When I got to the pond, I could see that Jake was bringing in a little cedar tree across his pommel. He used to help my father cut Christmas trees for me in Virginia, and he had not forgotten how much I liked them.
We hung the tree with the gingerbread animals, strings of popcorn, and bits of candle which Fuchs had fitted into pasteboard sockets.
After Otto adds his paper figures - Our tree became the talking tree of the fairy tale; legends and stories nestled like birds in its branches. Grandmother said it reminded her of the Tree of Knowledge. We put sheets of cotton wool under it for a snow-field, and Jake's pocket-mirror for a frozen lake. This is just about the sweetest depiction of Christmas that I have ever read, and it reminded me of the Marches and how they celebrate Christmas even when they're broke, and how they still make space to share with their neighbors who are even less fortunate.
- The Tale of Genji, by Murasaki Shikibu
On writing as Jim Burden - My own story was never written, but the following narrative is Jim's manuscript, substantially as he brought it to me. Like I said, this was initially off-putting to me, as it reminded me of how The Tale of Genji is entirely about Genji, who is by and large, a Terrible human being. But I think the knowledge of how Cather may have identified and the fact that Jim is a really lovely human being made me more ok with it in this case.
I was also reminded of Genji in Cather's seasons. Here's spring:
When spring came, after that hard winter, one could not get enough of the nimble air. Every morning I wakened with a fresh consciousness that winter was over. There were none of the signs of spring for which I was used to watching in Virginia, no budding woods or blowing gardens. There was only - spring itself; the throb of it, the light restlessness, the vital essence of it everywhere: in the sky, in the swift clouds, in the pale sunshine, and in the warm, high wind - rising suddenly, sinking suddenly, impulsive and playful like a big puppy that pawed you and then lay down to be petted. If I had been tossed down blindfold on that red prairie, I should have known that it was spring. So stunning.

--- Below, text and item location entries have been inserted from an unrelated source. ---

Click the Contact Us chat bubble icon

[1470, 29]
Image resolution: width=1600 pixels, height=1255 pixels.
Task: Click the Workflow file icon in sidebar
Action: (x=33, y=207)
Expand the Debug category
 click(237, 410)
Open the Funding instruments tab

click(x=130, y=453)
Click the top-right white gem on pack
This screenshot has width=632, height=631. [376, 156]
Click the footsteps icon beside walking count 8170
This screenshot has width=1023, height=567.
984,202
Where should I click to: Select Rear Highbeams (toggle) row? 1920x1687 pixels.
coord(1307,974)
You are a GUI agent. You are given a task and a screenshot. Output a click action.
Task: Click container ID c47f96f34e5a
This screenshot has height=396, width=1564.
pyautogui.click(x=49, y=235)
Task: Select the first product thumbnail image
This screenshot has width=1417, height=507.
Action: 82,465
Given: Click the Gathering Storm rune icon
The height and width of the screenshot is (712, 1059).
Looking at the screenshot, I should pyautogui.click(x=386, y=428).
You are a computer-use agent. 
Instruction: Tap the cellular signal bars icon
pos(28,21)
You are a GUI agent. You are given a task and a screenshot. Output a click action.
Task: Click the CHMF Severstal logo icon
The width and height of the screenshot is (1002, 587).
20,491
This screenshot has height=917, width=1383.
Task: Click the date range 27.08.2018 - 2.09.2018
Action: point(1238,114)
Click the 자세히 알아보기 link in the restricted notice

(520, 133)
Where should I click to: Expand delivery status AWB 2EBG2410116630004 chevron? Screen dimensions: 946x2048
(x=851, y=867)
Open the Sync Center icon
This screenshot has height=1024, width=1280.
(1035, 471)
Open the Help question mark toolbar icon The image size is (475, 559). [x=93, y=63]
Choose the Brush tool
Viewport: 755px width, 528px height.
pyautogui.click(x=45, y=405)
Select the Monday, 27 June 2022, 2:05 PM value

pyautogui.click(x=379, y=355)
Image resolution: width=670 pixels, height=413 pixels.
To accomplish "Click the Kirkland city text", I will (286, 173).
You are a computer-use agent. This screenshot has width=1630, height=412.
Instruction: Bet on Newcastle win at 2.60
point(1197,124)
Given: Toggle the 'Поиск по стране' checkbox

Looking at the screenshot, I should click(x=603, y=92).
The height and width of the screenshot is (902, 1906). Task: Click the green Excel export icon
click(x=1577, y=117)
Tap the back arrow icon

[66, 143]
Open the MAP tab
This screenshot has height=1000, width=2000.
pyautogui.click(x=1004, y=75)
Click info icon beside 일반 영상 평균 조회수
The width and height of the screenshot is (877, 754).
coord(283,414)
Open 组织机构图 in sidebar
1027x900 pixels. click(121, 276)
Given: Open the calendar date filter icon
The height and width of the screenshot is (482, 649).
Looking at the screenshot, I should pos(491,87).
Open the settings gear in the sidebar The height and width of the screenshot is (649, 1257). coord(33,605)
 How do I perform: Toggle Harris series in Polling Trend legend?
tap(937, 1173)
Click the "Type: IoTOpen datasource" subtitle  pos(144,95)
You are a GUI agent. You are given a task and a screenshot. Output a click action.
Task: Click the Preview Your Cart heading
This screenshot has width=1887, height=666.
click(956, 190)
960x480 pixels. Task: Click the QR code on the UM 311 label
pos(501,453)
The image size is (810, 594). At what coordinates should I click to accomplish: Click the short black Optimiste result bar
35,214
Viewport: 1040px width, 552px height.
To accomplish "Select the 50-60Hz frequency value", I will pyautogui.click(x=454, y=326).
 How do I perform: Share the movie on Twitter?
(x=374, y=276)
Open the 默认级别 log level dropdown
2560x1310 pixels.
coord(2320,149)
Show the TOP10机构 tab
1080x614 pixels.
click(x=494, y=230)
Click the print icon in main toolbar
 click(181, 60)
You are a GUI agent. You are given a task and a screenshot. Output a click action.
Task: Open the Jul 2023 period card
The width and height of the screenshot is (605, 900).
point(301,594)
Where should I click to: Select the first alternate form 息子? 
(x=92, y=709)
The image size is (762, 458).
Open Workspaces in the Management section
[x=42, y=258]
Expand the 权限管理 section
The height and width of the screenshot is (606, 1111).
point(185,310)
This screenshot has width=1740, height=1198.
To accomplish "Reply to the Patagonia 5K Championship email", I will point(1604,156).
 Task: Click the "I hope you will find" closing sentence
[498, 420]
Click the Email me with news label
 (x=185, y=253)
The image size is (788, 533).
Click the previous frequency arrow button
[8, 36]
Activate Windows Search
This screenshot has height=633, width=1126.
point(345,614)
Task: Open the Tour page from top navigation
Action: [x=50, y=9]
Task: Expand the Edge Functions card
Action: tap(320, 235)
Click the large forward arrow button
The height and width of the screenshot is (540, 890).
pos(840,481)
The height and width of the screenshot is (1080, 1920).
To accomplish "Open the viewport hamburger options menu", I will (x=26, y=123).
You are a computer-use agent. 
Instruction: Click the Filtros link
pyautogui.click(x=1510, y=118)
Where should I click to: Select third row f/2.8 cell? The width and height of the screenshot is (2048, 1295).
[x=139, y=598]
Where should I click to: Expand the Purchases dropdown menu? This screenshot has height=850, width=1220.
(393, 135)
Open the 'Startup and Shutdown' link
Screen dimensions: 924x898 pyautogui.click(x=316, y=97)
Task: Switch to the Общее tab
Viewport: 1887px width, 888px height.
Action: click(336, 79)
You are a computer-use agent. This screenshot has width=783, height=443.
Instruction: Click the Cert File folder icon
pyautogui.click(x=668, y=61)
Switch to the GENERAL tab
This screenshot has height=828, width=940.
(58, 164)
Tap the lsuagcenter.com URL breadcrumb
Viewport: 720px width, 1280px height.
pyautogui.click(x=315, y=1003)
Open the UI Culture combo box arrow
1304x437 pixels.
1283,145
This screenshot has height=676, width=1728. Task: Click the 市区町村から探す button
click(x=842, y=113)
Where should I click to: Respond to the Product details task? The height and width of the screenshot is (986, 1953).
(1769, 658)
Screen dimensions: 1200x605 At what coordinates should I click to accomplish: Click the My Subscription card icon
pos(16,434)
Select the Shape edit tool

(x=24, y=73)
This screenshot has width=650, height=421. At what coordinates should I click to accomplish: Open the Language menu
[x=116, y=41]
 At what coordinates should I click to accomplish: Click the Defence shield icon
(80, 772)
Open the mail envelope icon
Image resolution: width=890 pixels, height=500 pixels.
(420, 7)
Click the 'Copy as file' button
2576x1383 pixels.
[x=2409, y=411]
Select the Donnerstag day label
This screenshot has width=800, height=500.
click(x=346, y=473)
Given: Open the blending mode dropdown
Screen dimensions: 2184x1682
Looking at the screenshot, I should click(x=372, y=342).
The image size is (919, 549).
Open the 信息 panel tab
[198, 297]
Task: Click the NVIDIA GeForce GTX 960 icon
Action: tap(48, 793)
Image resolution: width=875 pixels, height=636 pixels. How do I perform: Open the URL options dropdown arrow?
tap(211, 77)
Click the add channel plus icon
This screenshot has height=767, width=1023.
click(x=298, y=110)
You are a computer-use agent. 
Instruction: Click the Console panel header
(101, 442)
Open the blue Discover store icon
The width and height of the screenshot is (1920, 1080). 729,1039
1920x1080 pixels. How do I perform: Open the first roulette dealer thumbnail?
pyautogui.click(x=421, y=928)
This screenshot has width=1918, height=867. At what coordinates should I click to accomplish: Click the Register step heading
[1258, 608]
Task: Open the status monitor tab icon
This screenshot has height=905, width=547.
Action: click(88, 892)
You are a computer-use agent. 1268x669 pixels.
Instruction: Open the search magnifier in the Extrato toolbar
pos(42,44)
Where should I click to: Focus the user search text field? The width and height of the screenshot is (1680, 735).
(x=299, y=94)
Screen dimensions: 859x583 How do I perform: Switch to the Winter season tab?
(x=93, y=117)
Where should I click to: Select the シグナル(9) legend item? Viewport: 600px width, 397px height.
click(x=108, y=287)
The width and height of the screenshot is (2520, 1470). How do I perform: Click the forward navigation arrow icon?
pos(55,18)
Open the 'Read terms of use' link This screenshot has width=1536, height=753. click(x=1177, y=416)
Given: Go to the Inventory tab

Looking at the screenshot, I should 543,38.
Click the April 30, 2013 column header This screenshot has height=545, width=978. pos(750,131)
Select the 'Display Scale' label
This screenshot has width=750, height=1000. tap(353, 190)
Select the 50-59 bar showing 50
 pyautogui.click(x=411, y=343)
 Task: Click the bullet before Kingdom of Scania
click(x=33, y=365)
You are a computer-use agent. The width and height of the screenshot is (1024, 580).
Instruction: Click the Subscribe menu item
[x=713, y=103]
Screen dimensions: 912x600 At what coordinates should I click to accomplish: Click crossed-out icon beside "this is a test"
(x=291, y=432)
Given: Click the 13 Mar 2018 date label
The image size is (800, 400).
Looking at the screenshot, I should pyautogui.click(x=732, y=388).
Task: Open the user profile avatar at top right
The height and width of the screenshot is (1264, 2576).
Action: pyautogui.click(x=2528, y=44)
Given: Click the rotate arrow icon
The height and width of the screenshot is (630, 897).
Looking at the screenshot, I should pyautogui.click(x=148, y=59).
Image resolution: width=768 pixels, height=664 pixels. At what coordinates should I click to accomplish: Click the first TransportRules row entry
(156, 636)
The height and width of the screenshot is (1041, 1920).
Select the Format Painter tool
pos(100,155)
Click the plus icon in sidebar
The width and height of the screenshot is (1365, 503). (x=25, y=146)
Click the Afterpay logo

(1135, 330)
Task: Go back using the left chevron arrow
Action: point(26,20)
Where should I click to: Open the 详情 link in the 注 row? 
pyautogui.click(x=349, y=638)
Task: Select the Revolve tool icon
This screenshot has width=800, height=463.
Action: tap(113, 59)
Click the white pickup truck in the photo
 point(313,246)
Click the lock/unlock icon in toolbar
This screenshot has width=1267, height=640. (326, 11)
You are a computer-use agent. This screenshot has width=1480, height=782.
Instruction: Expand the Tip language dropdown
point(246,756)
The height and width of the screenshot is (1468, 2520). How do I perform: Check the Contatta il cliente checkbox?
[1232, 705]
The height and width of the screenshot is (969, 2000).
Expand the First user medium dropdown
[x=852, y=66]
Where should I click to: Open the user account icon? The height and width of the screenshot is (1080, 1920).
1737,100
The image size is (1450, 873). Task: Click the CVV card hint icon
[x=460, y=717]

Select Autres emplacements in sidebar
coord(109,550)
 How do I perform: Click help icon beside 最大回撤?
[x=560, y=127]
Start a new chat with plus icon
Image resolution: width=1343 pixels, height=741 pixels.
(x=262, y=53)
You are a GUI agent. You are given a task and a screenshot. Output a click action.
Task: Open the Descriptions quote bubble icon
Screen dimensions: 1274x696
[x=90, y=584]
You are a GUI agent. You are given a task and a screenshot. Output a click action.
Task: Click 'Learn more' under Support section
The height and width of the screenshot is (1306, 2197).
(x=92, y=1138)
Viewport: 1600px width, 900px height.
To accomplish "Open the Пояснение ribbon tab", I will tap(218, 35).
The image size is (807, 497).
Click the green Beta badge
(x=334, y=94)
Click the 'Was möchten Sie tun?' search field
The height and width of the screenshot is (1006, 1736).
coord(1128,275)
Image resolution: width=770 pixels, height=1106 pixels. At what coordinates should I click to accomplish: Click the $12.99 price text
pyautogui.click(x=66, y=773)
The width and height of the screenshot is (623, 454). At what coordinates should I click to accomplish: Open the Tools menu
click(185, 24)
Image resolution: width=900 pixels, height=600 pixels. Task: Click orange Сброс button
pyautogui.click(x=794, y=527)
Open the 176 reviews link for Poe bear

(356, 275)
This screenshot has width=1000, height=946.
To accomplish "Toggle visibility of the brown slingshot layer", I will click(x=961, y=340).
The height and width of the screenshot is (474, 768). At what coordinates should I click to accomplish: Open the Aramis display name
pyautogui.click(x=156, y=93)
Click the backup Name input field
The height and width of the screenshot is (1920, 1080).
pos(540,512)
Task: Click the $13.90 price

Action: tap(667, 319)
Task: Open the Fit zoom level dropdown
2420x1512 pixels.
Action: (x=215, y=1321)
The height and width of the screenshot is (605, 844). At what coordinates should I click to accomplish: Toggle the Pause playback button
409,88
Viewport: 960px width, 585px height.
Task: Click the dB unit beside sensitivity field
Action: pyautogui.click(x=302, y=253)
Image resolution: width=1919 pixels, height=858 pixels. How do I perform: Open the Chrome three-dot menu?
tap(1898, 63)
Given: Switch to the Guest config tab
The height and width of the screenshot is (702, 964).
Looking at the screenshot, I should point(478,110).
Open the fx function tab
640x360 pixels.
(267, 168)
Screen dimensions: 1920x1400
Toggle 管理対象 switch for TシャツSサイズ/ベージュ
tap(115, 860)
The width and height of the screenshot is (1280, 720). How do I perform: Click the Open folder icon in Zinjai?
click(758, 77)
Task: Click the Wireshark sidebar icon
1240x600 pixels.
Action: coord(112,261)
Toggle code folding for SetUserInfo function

- Winesburg, Ohio, by Sherwood Anderson
- Anne of Green Gables, by L.M. Montgomery
- The Great Gatsby, by F. Scott Fitzgerald
These didn't have specific parts that reminded me of them, but gave off similar vibes:
- Lord of the Rings
- Middlesex
- Candide
- (TV Shows) Yellowstone, Alone
- The dust and heat, the burning wind, reminded us of many things. I loved this line, and it reminded me for some reason of this Lewis Carroll line: The time has come,' the Walrus said, To talk of many things: Of shoes — and ships — and sealing-wax — Of cabbages — and kings.
- If we never arrived anywhere, it did not matter. This reminded me of Zen and the Art of Motorcycle Maintenance.
- I buttoned up my jacket and raced my shadow home.
- Misfortune seemed to settle like an evil bird on the roof of the log house, and to flap its wings there, warning human beings away.
- It seemed as if we could hear the corn growing in the night.
- I felt the old pull of the earth, the solemn magic that comes out of those fields at nightfall.